门侧士兵在他靠近时投来好奇的目光,却无人出声阻拦或质询他深夜出城的缘由。塞纳科斯凝望着门外浓稠的黑暗,试图理清纷乱如潮的炽热思绪。掌心冰冷粘腻。
影刃为何要遵从阿玛的意志?
高阶行者曾在梦中得见达米安,次日此人便如受召唤般现身。
术士。这竟会是真的?
夜色中的碧绿火焰。“那是我们的信号,我确信无疑。”
但信号是谁发出的?
“永远在编织你的罗网啊,织网者。”
蛛网……塞纳库斯感到腿上的旧伤开始发痒。蜘蛛,无穷无尽从黑暗中涌出的蛛群,剃刀般锋利的螯肢切割着他的皮肉,黑色毒液溅上他的盔甲,渗进锁甲下方灼烧他的皮肤……
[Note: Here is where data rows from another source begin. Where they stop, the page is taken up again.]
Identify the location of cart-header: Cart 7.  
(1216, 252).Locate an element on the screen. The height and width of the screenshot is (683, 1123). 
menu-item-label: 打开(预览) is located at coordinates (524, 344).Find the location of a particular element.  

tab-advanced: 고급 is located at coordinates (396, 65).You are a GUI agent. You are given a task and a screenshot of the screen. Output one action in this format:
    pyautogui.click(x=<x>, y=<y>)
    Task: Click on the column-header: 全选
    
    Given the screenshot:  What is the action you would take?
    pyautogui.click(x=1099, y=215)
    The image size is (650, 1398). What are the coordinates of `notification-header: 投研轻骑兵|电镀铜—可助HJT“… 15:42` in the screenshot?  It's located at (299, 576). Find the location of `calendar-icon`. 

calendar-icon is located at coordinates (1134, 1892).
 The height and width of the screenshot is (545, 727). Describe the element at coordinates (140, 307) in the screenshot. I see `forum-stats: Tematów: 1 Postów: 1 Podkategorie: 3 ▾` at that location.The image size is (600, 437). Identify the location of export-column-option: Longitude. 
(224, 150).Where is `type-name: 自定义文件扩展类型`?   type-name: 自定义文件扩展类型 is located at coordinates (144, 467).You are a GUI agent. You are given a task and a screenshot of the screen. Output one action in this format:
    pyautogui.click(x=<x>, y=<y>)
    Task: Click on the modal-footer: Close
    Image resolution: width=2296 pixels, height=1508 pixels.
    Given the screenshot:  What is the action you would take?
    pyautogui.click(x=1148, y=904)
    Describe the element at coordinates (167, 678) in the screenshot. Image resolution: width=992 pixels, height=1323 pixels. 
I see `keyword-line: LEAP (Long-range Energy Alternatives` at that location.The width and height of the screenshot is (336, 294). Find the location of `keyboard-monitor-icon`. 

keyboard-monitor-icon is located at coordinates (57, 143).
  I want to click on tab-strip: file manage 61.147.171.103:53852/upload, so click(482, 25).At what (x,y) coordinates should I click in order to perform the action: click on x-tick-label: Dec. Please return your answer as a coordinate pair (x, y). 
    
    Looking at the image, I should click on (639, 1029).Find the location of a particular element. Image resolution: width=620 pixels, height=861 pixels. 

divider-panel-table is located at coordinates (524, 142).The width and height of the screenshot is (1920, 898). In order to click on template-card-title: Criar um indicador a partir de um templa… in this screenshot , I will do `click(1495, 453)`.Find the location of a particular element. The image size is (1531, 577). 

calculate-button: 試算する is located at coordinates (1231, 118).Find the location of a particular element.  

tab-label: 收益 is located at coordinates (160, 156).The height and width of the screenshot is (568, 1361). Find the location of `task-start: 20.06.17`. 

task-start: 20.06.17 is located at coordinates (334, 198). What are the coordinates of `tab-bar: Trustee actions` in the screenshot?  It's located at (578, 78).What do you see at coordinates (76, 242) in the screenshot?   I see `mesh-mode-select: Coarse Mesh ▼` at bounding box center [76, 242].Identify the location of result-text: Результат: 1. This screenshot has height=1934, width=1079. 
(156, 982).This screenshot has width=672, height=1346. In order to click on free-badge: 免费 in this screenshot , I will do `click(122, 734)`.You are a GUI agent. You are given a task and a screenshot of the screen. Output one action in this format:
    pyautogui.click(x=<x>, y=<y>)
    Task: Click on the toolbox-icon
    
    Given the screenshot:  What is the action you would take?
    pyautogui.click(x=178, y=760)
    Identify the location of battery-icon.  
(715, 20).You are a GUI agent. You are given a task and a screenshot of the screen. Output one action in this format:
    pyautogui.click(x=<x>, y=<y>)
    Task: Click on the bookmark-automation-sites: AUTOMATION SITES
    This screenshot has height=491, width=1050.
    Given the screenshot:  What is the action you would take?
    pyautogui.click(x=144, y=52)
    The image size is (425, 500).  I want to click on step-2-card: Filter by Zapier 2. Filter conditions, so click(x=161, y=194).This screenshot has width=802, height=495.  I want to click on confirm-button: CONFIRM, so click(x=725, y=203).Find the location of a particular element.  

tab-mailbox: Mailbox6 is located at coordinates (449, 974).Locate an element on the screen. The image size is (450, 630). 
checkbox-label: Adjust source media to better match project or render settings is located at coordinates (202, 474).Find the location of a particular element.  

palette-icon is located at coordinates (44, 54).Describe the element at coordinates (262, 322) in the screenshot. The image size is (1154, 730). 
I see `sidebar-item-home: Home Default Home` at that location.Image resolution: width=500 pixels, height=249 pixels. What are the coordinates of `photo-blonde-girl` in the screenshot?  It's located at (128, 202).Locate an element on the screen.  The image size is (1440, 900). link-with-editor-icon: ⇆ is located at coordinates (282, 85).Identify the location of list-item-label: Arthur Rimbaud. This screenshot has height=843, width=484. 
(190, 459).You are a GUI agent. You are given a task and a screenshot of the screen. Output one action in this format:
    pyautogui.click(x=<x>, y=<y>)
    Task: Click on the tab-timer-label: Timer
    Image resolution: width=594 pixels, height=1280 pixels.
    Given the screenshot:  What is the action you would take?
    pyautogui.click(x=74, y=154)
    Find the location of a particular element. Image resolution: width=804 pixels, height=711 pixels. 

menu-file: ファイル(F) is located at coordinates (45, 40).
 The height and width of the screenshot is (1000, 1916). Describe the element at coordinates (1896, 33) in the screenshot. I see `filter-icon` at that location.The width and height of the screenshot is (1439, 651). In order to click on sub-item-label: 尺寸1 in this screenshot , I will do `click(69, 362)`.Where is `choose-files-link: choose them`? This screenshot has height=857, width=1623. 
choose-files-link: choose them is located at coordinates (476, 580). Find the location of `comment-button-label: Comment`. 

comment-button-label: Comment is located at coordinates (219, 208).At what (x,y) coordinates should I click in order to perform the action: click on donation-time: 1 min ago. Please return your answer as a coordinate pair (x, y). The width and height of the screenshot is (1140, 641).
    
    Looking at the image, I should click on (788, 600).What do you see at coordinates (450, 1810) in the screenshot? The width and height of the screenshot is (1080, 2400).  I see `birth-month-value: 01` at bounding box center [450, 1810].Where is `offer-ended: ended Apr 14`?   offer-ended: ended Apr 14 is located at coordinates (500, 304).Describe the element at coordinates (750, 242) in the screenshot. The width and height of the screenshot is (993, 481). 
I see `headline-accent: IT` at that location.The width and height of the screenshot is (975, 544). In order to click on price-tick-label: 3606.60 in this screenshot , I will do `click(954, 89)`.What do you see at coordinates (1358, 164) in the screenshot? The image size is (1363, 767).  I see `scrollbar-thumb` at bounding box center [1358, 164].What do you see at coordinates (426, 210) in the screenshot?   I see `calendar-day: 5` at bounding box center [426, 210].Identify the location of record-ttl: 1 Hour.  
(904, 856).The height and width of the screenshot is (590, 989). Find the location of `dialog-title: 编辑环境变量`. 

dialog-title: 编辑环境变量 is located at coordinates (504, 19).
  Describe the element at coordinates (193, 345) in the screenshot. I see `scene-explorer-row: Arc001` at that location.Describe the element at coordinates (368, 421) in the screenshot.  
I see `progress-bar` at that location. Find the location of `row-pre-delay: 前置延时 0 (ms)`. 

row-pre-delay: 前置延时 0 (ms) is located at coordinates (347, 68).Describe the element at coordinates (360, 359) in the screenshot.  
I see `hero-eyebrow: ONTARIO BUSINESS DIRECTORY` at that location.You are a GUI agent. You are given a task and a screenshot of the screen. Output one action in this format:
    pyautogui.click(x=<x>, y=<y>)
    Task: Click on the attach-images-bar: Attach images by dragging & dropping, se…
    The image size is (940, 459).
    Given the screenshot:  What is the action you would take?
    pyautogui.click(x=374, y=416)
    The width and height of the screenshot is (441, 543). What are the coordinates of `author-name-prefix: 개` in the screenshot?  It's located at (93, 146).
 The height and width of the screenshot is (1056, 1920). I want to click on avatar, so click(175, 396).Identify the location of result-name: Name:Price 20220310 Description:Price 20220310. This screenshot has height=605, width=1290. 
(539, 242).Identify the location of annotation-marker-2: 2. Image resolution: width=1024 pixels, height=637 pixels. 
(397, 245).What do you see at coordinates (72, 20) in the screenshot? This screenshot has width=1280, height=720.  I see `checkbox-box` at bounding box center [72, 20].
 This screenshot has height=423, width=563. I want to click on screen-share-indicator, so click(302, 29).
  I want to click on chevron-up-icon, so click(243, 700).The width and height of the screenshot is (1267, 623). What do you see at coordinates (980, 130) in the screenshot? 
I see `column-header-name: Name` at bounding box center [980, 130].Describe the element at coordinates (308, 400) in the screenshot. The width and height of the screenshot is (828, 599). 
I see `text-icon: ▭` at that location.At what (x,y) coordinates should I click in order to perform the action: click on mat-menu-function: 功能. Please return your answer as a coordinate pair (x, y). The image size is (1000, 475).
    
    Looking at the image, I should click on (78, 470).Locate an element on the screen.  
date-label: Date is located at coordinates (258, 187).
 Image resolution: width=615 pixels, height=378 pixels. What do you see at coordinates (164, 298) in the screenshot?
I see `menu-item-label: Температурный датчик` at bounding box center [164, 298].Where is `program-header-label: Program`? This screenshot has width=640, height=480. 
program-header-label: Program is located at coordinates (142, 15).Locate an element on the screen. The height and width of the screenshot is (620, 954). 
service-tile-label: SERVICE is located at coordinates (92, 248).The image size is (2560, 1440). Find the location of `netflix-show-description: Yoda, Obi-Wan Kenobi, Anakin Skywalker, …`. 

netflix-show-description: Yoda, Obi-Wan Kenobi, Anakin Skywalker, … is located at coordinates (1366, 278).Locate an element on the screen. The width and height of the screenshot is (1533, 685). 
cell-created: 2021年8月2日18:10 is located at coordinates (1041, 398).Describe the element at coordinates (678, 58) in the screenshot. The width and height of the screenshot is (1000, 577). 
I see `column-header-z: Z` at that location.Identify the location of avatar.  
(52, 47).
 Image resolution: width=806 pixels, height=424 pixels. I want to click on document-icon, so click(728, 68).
塞纳库斯策马靠近一名昏昏欲睡的卫兵,伸手抓住凯兰将他从马背上拎起,把这个软绵绵的少年递给惊愕的士兵。
"这少年是经院学徒。带他回盐石堡。"
卫兵目瞪口呆地望着他:"您……您是谁?"
塞纳库斯紧握胸前的忒提斯圣徽:"我不知道。"说着猛踢马腹,冲向城墙外的黑暗。